Reproduce each line from the first in the data through the line that contains "The image size is (655, 813)." exactly; give nothing else.

(Pixel coordinate grounding data)
________

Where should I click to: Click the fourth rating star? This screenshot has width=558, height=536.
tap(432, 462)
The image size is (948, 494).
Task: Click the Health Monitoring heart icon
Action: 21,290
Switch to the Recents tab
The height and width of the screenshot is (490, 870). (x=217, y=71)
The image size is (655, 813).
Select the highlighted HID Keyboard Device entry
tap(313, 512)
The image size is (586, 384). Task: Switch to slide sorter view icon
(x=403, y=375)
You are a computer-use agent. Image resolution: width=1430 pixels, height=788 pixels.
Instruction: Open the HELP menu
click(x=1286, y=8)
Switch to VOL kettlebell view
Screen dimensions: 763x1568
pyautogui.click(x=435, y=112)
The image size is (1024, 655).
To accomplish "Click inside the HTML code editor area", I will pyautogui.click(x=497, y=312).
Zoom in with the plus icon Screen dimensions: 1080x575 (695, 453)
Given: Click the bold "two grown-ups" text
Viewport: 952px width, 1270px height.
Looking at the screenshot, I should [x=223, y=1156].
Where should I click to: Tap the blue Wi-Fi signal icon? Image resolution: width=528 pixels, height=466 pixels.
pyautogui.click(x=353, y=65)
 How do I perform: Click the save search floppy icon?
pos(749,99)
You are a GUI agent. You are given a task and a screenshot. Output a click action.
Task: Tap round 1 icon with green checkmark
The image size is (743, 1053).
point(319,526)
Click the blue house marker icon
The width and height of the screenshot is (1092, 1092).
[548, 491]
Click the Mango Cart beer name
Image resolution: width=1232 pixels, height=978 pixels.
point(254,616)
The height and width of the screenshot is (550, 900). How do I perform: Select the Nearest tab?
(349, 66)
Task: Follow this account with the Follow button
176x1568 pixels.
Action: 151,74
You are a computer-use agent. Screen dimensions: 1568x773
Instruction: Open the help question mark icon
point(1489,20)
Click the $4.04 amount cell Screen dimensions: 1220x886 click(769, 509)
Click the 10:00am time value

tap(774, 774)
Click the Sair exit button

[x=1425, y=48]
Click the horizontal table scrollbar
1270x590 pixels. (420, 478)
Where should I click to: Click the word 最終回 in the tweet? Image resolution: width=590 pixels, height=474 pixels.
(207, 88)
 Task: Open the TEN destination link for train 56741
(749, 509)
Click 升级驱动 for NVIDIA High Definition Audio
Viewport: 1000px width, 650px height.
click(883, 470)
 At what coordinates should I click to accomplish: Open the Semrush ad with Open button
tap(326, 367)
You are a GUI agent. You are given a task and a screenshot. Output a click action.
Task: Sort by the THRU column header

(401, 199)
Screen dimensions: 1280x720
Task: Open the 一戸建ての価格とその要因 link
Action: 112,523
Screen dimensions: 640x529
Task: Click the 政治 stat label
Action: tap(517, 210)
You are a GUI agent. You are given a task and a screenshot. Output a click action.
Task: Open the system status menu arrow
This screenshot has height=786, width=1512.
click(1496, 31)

________

Task output →
Where should I click to: Click the fourth rating star? This screenshot has width=558, height=536.
tap(432, 462)
The image size is (948, 494).
Task: Click the Health Monitoring heart icon
Action: 21,290
Switch to the Recents tab
The height and width of the screenshot is (490, 870). (x=217, y=71)
The image size is (655, 813).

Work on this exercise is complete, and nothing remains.